Aldosterone and Vascular Disease in Diabetes Mellitus

Recent human and animal studies suggest that activation of the mineralocorticoid receptor (MR) by aldosterone, the final product of the renin-angiotensin-aldosterone system, causes microvascular damage, vascular inflammation, and endothelial dysfunction. Angiotensin converting enzyme (ACE) inhibitors and angiotensin receptor blockers (ARBs) are unable to provide long-term aldosterone suppression. Therefore, we hypothesize that activation of the MR contributes to progression of vascular disease in patients with diabetes already using ACE inhibitor therapy.

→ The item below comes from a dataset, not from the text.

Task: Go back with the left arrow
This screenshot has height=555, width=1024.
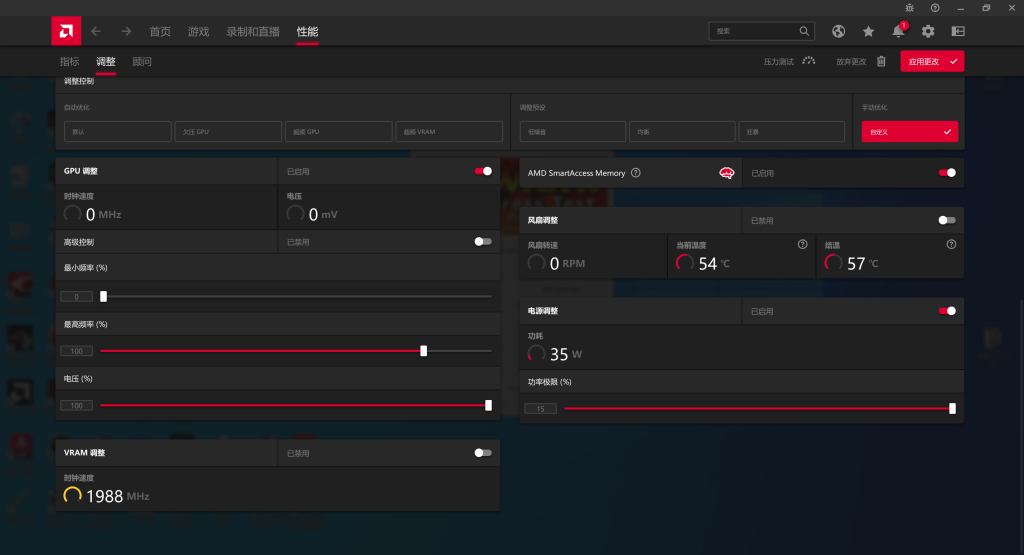Action: 96,31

Specific aims for this proposal are to determine in patients with type 1 or type 2 diabetes mellitus and proteinuria, already receiving ACE inhibitor or ARB therapy, the effects of an aldosterone receptor antagonist vs. hydrochlorothiazide on:

1. Coronary microvascular function assessed by MRI perfusion reserve,
2. Endothelial dysfunction assessed by brachial artery reactivity studies,
3. Inflammation and cellular oxidative stress and injury, assessed by c-reactive protein (CRP), MCP-1, plasminogen activator inhibitor-1 (PAI-1).

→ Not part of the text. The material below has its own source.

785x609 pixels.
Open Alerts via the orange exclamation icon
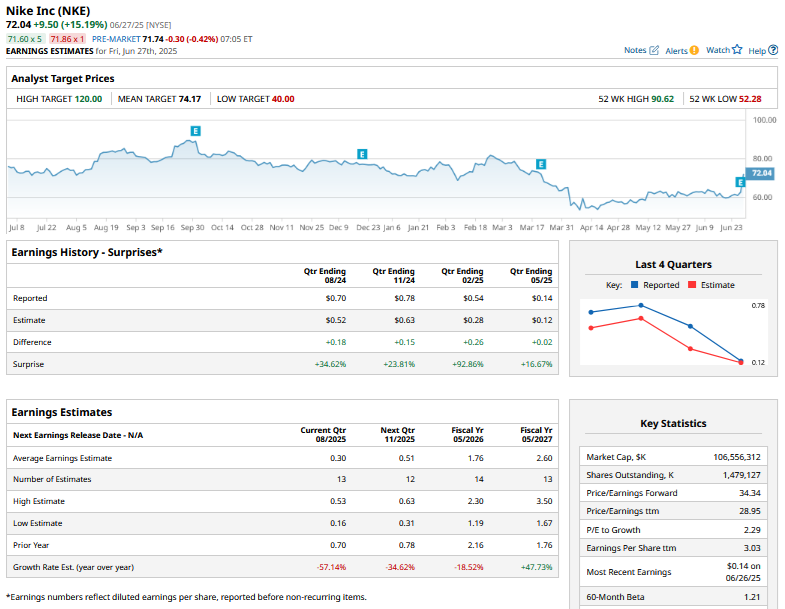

4. Proteinuria and whether there is a differential effect when a MR antagonist or HCTZ is added to the ACE inhibitor therapy.

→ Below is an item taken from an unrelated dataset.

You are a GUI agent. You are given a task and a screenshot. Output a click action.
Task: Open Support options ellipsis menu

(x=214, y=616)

This is a double-blind, randomized, cross-over study of men and women (21-64 years old) with type 1 or type 2 diabetes mellitus and albuminuria (³30 mg/g creatinine). Participants will be randomized to a MR antagonist + placebo or HCTZ + potassium supplementation for 6 weeks. The MR antagonist arm will receive eplerenone 50 mg daily. The HCTZ arm will receive HCTZ 12.5 mg with potassium 10 Meq daily. Amlodipine 5 to 10 mg daily will be added during run phase to control blood pressure. Blood pressure goal is less than 130/80 mm Hg. There will be a 4-week washout period before the patients are crossed-over to the other study arm. MRI perfusion reserve, brachial artery reactivity, and blood samples will be obtained at the beginning and end of each treatment arm.